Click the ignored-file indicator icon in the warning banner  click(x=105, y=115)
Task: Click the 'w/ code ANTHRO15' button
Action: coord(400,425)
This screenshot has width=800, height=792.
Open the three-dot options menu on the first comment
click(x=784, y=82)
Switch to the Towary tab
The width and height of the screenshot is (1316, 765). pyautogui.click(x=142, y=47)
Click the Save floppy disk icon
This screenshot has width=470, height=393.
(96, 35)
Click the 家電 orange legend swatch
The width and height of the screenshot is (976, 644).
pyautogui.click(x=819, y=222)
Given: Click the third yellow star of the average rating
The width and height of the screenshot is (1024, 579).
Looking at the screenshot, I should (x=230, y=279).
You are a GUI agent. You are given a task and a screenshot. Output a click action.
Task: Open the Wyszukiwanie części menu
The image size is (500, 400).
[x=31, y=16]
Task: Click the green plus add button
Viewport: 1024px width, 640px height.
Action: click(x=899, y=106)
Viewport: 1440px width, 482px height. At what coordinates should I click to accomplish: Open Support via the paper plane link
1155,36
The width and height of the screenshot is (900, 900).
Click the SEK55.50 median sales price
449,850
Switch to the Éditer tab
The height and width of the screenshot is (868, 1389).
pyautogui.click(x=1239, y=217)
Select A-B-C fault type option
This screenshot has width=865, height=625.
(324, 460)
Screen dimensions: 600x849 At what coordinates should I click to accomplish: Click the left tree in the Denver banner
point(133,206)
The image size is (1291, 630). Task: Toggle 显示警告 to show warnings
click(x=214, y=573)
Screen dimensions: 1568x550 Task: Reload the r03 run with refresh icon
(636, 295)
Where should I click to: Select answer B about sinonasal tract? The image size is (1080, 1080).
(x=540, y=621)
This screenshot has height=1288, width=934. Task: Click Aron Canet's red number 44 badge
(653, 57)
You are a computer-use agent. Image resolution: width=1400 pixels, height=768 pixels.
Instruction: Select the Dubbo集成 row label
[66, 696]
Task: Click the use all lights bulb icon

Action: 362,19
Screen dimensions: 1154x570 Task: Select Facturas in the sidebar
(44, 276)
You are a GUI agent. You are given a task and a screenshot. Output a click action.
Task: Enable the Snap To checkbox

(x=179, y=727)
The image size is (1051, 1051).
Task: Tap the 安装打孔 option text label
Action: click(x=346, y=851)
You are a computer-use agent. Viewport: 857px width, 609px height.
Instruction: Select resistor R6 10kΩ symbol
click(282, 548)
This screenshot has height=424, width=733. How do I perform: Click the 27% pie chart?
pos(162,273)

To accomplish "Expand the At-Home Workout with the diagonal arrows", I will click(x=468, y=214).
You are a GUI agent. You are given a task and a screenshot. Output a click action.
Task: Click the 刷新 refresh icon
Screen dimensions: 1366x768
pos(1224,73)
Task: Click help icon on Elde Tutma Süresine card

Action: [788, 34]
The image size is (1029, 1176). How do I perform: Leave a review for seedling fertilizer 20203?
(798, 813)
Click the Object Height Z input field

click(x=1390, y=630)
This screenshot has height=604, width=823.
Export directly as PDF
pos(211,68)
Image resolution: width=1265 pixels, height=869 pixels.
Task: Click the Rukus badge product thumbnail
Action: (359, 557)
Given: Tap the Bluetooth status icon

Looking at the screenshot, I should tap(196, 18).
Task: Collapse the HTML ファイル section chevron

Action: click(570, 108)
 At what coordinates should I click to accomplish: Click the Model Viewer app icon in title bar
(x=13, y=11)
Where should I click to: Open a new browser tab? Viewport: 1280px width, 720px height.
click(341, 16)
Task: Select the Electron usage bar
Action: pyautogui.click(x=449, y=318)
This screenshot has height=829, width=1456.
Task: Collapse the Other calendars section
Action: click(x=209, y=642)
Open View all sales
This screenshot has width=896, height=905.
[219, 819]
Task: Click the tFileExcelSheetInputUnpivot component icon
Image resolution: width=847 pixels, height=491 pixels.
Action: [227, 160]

* [Aim of the task]:
Take the material above and set it down again exactly.

* [Task output]:
Click the ignored-file indicator icon in the warning banner  click(x=105, y=115)
Task: Click the 'w/ code ANTHRO15' button
Action: coord(400,425)
This screenshot has width=800, height=792.
Open the three-dot options menu on the first comment
click(x=784, y=82)
Switch to the Towary tab
The width and height of the screenshot is (1316, 765). pyautogui.click(x=142, y=47)
Click the Save floppy disk icon
This screenshot has width=470, height=393.
(96, 35)
Click the 家電 orange legend swatch
The width and height of the screenshot is (976, 644).
pyautogui.click(x=819, y=222)
Given: Click the third yellow star of the average rating
The width and height of the screenshot is (1024, 579).
Looking at the screenshot, I should (x=230, y=279).
You are a GUI agent. You are given a task and a screenshot. Output a click action.
Task: Open the Wyszukiwanie części menu
The image size is (500, 400).
[x=31, y=16]
Task: Click the green plus add button
Viewport: 1024px width, 640px height.
Action: click(x=899, y=106)
Viewport: 1440px width, 482px height. At what coordinates should I click to accomplish: Open Support via the paper plane link
1155,36
The width and height of the screenshot is (900, 900).
Click the SEK55.50 median sales price
449,850
Switch to the Éditer tab
The height and width of the screenshot is (868, 1389).
pyautogui.click(x=1239, y=217)
Select A-B-C fault type option
This screenshot has width=865, height=625.
(324, 460)
Screen dimensions: 600x849 At what coordinates should I click to accomplish: Click the left tree in the Denver banner
point(133,206)
The image size is (1291, 630). Task: Toggle 显示警告 to show warnings
click(x=214, y=573)
Screen dimensions: 1568x550 Task: Reload the r03 run with refresh icon
(636, 295)
Where should I click to: Select answer B about sinonasal tract? The image size is (1080, 1080).
(x=540, y=621)
This screenshot has height=1288, width=934. Task: Click Aron Canet's red number 44 badge
(653, 57)
You are a computer-use agent. Image resolution: width=1400 pixels, height=768 pixels.
Instruction: Select the Dubbo集成 row label
[66, 696]
Task: Click the use all lights bulb icon

Action: 362,19
Screen dimensions: 1154x570 Task: Select Facturas in the sidebar
(44, 276)
You are a GUI agent. You are given a task and a screenshot. Output a click action.
Task: Enable the Snap To checkbox

(x=179, y=727)
The image size is (1051, 1051).
Task: Tap the 安装打孔 option text label
Action: click(x=346, y=851)
You are a computer-use agent. Viewport: 857px width, 609px height.
Instruction: Select resistor R6 10kΩ symbol
click(282, 548)
This screenshot has height=424, width=733. How do I perform: Click the 27% pie chart?
pos(162,273)

To accomplish "Expand the At-Home Workout with the diagonal arrows", I will click(x=468, y=214).
You are a GUI agent. You are given a task and a screenshot. Output a click action.
Task: Click the 刷新 refresh icon
Screen dimensions: 1366x768
pos(1224,73)
Task: Click help icon on Elde Tutma Süresine card

Action: [788, 34]
The image size is (1029, 1176). How do I perform: Leave a review for seedling fertilizer 20203?
(798, 813)
Click the Object Height Z input field

click(x=1390, y=630)
This screenshot has height=604, width=823.
Export directly as PDF
pos(211,68)
Image resolution: width=1265 pixels, height=869 pixels.
Task: Click the Rukus badge product thumbnail
Action: (359, 557)
Given: Tap the Bluetooth status icon

Looking at the screenshot, I should tap(196, 18).
Task: Collapse the HTML ファイル section chevron

Action: click(570, 108)
 At what coordinates should I click to accomplish: Click the Model Viewer app icon in title bar
(x=13, y=11)
Where should I click to: Open a new browser tab? Viewport: 1280px width, 720px height.
click(341, 16)
Task: Select the Electron usage bar
Action: pyautogui.click(x=449, y=318)
This screenshot has height=829, width=1456.
Task: Collapse the Other calendars section
Action: click(x=209, y=642)
Open View all sales
This screenshot has width=896, height=905.
[219, 819]
Task: Click the tFileExcelSheetInputUnpivot component icon
Image resolution: width=847 pixels, height=491 pixels.
Action: [227, 160]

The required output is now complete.